On the one hand, when such a lens is being implanted, the surgeon generally first seats one haptic, e.g., the inferior or lower haptic, in the equatorial region of the bag, e.g., at the 6 o'clock position, behind the proximate portion of the anterior capsular flap and then deflects the superior or upper haptic downwardly a bit (i.e., toward the optic) in an attempt to move it past the edge of the flap toward the posterior capsule before releasing the haptic to permit it to snap back to its full height in the equatorial region of the bag, e.g., at the 12 o'clock position. The risk in this procedure is that it may lead to the phenomenon of "capsular tuck" in which the deflected haptic, upon being released, does not clear the capsular flap but instead catches it and in effect tucks it back against the front face of the posterior capsule, by virtue of which the possibility of migration of epithelial cells from the equatorial region of the bag onto the optic region of the posterior capsule is enhanced.
On the other hand, since the length of these haptics exceeds the bag diameter, they can exert relatively high stresses on the equatorial region of the bag. The haptics, therefore, even if they do not tear through the capsular tissue in the equatorial region (which is always a risk, especially if the equatorial region has been weakened somewhat or even perforated during the surgical extraction of the cataract), can cause the anterior capsular flap to "unfurl," i.e., to be displaced radially outwardly of the posterior capsule. Such unfurling brings a portion of the equatorial region of the anterior capsular flap into substantially coplanar alignment with the posterior capsule and hence provides an even better access for cellular migration and proliferation onto the optic region of the posterior capsule.
The aforementioned U.S. Pat. No 4,795,460 (Anis) proposed an intraocular posterior chamber lens which, for the purposes of ease of implantation and secureness of positioning, has a pair of identically sized and shaped 2-ended haptic loop members disposed in parallel planes and extending in opposite directions each around somewhat more than one half (180.degree. +) of the perimeter of the optic, the two ends of one member being secured to the optic substantially tangentially thereof at the 3 o'clock position and the ends of the other member being correspondingly secured to the optic at the 9 o'clock position. The loop members are stated as defining a generally continuous circular periphery adapted to engage the periphery of the capsular bag over substantially 360.degree., by virtue of which the IOL assertedly can be implanted in any position and is secured against inadvertent dislodgement.
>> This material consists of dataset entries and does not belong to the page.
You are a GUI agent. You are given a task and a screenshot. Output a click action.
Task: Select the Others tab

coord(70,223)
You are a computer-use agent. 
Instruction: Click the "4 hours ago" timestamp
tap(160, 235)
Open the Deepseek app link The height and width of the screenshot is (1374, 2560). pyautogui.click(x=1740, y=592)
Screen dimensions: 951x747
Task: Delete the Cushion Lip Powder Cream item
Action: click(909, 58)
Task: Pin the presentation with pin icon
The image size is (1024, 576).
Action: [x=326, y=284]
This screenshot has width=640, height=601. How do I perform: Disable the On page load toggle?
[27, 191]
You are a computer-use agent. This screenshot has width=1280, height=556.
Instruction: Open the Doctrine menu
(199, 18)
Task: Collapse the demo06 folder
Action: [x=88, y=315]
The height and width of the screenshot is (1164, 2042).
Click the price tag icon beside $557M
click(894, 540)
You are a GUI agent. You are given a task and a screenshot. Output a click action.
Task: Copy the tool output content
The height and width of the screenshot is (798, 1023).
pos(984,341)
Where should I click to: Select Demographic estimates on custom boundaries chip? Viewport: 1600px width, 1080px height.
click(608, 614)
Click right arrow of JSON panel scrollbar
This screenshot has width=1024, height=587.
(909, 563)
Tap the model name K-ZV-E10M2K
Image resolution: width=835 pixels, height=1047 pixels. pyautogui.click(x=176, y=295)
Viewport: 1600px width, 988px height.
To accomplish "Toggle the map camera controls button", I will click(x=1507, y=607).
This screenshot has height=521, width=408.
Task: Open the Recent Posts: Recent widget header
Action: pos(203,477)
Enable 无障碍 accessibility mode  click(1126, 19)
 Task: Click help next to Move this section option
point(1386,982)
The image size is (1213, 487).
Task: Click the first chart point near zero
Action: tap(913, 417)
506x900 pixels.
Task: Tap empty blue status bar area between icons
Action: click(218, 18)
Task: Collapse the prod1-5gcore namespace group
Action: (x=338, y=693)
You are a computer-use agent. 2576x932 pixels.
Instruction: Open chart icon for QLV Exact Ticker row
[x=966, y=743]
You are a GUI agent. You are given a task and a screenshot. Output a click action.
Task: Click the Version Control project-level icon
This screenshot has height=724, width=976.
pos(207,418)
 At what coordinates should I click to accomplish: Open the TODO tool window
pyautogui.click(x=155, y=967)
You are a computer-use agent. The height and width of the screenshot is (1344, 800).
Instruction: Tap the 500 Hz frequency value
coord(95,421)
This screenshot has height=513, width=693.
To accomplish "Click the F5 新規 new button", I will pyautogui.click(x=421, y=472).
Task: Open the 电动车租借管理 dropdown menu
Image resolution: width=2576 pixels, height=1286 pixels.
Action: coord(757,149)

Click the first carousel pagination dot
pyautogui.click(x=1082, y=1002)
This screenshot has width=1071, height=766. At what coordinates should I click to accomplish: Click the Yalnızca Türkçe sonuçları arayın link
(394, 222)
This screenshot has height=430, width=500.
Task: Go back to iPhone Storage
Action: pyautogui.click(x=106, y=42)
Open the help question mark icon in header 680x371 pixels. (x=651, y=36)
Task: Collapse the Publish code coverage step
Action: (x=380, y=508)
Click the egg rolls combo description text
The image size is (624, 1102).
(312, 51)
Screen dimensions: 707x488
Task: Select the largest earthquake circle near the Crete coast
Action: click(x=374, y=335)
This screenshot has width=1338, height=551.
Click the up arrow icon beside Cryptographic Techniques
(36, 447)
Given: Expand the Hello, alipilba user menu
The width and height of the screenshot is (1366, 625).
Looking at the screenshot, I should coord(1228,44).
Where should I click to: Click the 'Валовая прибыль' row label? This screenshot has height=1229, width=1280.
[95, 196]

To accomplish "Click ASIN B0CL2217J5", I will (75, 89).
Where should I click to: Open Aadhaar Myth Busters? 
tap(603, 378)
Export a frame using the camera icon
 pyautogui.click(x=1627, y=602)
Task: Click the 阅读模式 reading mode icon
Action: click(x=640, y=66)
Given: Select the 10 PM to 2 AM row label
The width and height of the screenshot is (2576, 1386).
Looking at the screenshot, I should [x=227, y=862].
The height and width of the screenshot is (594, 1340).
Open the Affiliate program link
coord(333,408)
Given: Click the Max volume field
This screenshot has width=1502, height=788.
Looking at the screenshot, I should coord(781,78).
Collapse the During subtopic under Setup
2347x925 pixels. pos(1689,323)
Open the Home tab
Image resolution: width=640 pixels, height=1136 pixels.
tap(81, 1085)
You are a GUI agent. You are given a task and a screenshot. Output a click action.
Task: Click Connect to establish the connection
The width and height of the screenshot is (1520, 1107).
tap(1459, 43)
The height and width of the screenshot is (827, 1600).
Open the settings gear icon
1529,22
The patent is entirely silent, however, on the problem of post-implantation posterior capsular fibrosis, pearl formation and opacification and expresses no awareness of the problem of unfurling of the anterior capsular flap and its contribution to posterior capsular opacification. In point of fact, the location of the loop members in two adjacent planes and their joint generally single-diameter locus does not afford an adequate barrier to epithelial cell migration.